It was also during the Naptowne Glaciation that the Bootlegger Cove Formation was deposited in the Anchorage area. Much of this formation is clay and fine sand, which date to about 16,000 years ago. These fine materials were deposited in a marine environment, probably from the estuary of a major glacial river. These deposits held water within them, which gave them the unfortunate characteristic of liquefying when shaken, which is exactly what happened during the 1964 earthquake. Sections of the west Anchorage neighborhood of Turnagain slid into Knik Arm when the underlying deposits liquefied. Earthquake Park was established in the area of devastation.
The Elmendorf Moraine, which is about 14,000 years old, represents the final major glacial advance of the Naptowne Glaciation. We know that there had been a significant glacial retreat prior to the deposition of this moraine because it lays on top of the Bootlegger Cove Formation, which was deposited when the area was covered with water, not ice.
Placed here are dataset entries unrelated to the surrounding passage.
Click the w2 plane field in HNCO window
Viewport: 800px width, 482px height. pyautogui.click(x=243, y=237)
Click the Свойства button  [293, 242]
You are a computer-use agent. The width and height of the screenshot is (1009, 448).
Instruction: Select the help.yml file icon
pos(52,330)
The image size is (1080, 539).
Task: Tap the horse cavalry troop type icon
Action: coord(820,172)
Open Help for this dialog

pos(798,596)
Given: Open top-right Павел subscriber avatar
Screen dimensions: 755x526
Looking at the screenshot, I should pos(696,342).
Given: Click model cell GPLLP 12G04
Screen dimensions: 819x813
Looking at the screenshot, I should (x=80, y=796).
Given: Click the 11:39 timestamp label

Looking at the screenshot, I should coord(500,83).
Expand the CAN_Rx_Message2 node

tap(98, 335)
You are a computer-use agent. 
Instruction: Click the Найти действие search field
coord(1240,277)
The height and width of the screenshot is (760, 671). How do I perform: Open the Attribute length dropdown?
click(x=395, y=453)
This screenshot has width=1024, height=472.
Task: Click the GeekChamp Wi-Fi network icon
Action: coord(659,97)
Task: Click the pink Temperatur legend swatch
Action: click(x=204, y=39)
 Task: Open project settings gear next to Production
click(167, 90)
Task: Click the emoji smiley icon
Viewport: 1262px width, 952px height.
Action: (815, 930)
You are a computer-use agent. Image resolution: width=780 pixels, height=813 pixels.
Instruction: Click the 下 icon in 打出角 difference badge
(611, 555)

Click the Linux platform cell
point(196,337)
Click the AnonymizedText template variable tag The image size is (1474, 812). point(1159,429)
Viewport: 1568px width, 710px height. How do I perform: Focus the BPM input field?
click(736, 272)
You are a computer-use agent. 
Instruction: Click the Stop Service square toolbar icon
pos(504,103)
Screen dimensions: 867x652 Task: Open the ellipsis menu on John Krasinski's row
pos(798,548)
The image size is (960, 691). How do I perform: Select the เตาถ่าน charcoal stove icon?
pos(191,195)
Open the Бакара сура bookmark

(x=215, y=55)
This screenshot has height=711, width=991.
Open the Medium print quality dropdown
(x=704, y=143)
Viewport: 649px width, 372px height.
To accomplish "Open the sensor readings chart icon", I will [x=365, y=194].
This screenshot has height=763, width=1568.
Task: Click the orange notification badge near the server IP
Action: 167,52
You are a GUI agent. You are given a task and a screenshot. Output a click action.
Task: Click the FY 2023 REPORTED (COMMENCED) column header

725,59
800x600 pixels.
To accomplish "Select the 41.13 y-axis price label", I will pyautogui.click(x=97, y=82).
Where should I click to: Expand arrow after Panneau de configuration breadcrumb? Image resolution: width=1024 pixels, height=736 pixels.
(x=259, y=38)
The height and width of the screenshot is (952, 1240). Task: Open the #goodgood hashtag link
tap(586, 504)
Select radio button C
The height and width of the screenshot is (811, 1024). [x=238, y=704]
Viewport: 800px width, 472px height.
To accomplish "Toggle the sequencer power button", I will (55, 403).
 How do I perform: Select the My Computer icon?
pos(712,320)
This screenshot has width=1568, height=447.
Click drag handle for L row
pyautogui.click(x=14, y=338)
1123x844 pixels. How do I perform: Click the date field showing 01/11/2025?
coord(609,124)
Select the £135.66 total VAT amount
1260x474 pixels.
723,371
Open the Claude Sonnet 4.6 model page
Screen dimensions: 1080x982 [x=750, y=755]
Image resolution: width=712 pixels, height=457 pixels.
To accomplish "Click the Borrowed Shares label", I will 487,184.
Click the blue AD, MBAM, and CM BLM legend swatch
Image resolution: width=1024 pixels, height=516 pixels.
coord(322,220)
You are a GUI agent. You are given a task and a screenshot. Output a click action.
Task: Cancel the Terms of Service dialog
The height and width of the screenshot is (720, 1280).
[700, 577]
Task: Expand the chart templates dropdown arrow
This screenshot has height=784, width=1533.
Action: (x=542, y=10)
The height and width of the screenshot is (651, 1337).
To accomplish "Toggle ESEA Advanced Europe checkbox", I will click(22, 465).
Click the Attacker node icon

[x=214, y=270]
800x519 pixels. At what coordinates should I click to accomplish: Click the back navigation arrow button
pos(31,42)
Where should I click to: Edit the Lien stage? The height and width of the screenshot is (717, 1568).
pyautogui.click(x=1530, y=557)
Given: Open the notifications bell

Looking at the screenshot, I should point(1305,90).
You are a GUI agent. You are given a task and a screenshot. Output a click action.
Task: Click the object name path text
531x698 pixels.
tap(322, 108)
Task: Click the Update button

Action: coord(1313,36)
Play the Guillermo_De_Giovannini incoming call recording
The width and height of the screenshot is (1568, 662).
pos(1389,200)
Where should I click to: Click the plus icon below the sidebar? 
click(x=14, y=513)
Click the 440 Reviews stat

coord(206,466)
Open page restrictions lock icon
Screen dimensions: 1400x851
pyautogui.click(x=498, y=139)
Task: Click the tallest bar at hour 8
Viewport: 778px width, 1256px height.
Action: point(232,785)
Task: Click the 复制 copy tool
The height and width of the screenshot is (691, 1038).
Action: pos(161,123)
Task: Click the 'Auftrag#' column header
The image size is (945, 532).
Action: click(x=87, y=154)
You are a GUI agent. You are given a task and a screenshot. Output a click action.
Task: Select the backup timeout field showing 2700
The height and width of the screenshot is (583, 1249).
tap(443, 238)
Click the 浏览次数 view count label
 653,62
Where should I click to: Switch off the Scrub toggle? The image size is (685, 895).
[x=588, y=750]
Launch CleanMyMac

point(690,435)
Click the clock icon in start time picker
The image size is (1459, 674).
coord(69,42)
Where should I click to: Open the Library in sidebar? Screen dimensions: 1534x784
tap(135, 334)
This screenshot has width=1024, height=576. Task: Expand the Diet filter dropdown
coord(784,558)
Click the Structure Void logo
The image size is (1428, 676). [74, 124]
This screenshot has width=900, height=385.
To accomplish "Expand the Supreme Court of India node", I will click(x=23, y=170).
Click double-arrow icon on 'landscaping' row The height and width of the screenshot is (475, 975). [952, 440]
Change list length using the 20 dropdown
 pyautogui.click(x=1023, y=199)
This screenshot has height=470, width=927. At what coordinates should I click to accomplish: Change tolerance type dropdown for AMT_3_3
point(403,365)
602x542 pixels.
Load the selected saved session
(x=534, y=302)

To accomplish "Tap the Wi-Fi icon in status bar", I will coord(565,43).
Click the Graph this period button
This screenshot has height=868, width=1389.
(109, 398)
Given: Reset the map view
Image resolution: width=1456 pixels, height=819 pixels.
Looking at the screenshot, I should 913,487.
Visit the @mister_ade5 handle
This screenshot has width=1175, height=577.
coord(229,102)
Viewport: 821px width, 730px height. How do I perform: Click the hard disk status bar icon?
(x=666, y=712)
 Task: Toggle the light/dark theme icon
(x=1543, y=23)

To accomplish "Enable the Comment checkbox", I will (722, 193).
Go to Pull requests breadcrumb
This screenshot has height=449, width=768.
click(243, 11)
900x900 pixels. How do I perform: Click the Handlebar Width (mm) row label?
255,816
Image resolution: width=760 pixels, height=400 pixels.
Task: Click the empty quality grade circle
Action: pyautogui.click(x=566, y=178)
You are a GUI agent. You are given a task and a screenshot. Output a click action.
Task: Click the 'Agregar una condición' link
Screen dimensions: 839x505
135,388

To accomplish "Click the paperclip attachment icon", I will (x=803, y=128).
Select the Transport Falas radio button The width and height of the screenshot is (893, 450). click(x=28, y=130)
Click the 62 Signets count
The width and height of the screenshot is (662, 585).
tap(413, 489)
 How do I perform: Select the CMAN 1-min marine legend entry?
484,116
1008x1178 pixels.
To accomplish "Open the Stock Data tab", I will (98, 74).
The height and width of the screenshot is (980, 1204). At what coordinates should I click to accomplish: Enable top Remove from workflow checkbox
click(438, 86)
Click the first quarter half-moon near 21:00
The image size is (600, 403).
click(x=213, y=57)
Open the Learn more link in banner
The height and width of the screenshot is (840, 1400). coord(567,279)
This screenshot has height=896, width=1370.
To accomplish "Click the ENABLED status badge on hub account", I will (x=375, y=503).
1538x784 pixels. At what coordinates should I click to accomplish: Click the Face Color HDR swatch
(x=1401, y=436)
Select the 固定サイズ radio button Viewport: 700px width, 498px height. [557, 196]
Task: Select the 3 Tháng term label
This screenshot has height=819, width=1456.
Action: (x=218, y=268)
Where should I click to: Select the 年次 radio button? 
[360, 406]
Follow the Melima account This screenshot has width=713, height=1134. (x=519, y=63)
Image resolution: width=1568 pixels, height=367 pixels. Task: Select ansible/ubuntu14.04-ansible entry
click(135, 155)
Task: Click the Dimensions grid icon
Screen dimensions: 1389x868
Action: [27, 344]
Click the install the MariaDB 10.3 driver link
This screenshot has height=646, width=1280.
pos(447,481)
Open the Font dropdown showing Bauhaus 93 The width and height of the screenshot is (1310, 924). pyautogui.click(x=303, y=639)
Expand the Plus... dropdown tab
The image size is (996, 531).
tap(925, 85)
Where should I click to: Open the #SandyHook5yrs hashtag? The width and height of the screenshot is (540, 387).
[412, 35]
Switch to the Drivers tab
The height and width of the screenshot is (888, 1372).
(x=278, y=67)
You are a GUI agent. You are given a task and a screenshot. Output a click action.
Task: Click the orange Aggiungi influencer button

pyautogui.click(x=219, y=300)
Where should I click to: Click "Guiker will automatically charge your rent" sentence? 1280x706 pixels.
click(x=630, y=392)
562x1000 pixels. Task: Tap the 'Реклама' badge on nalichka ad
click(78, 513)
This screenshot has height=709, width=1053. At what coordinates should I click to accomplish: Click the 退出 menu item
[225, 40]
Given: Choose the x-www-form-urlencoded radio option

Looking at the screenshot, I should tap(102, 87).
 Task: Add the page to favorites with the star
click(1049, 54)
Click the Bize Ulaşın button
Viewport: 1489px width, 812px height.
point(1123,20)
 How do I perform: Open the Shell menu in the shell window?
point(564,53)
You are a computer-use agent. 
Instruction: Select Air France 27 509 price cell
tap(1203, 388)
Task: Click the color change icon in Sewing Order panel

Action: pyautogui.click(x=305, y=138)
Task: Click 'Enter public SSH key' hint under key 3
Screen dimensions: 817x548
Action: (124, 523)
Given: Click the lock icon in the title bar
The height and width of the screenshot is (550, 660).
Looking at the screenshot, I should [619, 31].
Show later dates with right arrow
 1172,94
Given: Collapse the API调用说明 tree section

Before sea level rose to its current position, the ancestral Knik/Matanuska River removed part of the moraine where Knik Arm now lies.
Several ice advances and retreats have occurred since the beginning of the Holocene Epoch, although none would qualify as a true glaciation. The glaciers of Southcentral Alaska actually were at a minimum extent between 9,000 and 6,000 years ago during the Hypsithermal Interval, when average summer temperatures were up to 6° F warmer than those today. Following the Hypsithermal Interval we entered a period known as the Neoglaciation, in which a cooler climate led to glacial advances. The present warming trend may be ending the Neoglaciation, or it may be a brief aberration.
On an even smaller scale, a Medieval Warm Period began in about 800 A.D., which was followed by a global cooling in about 1300 A.D. This period is known as the Little Ice Age, which ended in the mid-1800s. This period of cooling led to slight glacial advances. A local example of this is that the early 1800s Portage Glacier reached farther down Turnagain Arm than it had in the last 5000 years. The Little Ice Age may also have caused the disappearance of Viking settlements from Greenland. In the last 150 years global temperatures have been rising dramatically and most glaciers have been retreating in Southcentral Alaska.